The business problem

What needed solving

Current encryption methods face a ticking clock — future quantum computers will be able to break the mathematical algorithms that protect virtually all digital communication today. Quantum key distribution offers physics-based security that no computer can crack, but today's QKD systems only work over short distances because quantum signals degrade in fiber and cannot be amplified like classical signals. Businesses that handle sensitive data — banking, defense, telecom — need a way to extend quantum-secure communication across entire networks, not just single links.

The solution

What was built

The project built and demonstrated four key hardware components: optimized telecom-wavelength quantum dot devices that generate entangled photon pairs on demand, near-infrared quantum dot devices, a telecom quantum memory that can store and retrieve entangled photons, and a working quantum key distribution system using entanglement swapping — the core operation that chains quantum links together across longer distances.

Audience

Who needs this

Telecom operators building quantum-secure backbone infrastructureBanks and financial exchanges protecting high-value transaction dataDefense contractors developing classified communication systemsCloud providers offering quantum-safe encryption servicesNational cybersecurity agencies implementing sovereign quantum networks

Business applications

Who can put this to work

Telecommunications

enterprise

Target: Telecom operators and network infrastructure providers

If you are a telecom operator preparing your network for the quantum era — this project developed telecom-wavelength quantum dot devices and quantum memories specifically designed to work with existing fiber infrastructure.
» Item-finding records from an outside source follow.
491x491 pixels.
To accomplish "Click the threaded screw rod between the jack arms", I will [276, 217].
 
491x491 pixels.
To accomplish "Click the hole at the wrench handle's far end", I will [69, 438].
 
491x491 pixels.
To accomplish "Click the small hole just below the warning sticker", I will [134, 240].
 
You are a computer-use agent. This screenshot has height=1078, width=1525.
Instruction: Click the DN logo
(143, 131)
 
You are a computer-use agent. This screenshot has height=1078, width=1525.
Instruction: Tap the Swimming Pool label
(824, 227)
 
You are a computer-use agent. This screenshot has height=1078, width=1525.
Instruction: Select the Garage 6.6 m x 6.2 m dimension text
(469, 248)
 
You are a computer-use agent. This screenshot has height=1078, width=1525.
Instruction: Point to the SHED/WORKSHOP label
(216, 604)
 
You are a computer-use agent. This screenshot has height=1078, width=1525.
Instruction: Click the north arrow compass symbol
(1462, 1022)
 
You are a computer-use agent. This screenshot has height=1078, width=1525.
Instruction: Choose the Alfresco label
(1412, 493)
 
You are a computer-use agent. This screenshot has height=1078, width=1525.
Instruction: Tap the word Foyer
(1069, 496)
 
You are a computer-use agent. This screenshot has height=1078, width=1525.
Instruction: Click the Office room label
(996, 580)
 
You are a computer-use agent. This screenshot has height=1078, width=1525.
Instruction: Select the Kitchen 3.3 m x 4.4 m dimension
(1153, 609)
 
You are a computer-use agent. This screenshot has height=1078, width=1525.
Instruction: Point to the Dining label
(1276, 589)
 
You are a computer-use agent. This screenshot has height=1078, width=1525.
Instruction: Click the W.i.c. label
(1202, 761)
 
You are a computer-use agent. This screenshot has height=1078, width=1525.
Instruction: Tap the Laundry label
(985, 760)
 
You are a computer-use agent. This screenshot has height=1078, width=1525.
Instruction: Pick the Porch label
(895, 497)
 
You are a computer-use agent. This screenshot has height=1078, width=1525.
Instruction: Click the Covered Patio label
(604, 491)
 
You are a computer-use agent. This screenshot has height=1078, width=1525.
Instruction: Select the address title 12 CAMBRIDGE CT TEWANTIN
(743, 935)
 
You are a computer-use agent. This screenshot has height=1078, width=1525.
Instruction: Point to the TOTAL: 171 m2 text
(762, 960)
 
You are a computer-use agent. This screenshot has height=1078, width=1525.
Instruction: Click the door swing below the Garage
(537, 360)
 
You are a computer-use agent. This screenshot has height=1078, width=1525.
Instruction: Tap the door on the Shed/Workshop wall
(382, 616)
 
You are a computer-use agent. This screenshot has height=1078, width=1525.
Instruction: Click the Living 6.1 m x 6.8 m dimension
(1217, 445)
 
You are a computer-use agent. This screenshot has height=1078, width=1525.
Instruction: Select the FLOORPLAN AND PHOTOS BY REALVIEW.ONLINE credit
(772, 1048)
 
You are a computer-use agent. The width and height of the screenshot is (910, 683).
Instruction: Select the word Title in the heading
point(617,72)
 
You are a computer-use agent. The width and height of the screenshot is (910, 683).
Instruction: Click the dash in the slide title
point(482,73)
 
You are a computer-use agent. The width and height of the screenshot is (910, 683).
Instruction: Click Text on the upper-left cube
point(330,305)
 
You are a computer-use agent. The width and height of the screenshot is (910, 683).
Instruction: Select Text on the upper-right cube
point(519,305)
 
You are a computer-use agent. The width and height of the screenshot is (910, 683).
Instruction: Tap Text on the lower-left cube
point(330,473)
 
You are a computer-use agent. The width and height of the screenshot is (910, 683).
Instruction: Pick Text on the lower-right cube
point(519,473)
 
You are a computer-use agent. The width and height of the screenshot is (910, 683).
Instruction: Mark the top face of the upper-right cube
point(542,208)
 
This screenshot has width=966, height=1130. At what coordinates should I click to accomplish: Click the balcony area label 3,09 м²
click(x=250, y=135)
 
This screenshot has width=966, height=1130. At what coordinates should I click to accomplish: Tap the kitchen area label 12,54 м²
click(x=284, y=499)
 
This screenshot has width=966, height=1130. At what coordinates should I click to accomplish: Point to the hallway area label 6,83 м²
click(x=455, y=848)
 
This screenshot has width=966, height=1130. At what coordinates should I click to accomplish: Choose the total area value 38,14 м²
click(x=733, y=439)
The consortium tested quantum key distribution through entanglement swapping, which is the core operation needed to extend secure quantum links beyond single-hop distances. With 10 partners across 7 countries validating the approach, this gives you a concrete technology path for quantum-secure backbone networks.

Financial Services & Banking

enterprise

Target: Banks and financial institutions with high-security data transfer needs

If you are a financial institution worried about future quantum computers breaking your encryption — this project built and tested quantum key distribution hardware that generates encryption keys guaranteed by physics, not math. The team demonstrated QKD after entanglement swapping, meaning keys can be distributed across multiple network nodes. This is exactly the building block needed to protect interbank transfers and trading data against both current and future cyber threats.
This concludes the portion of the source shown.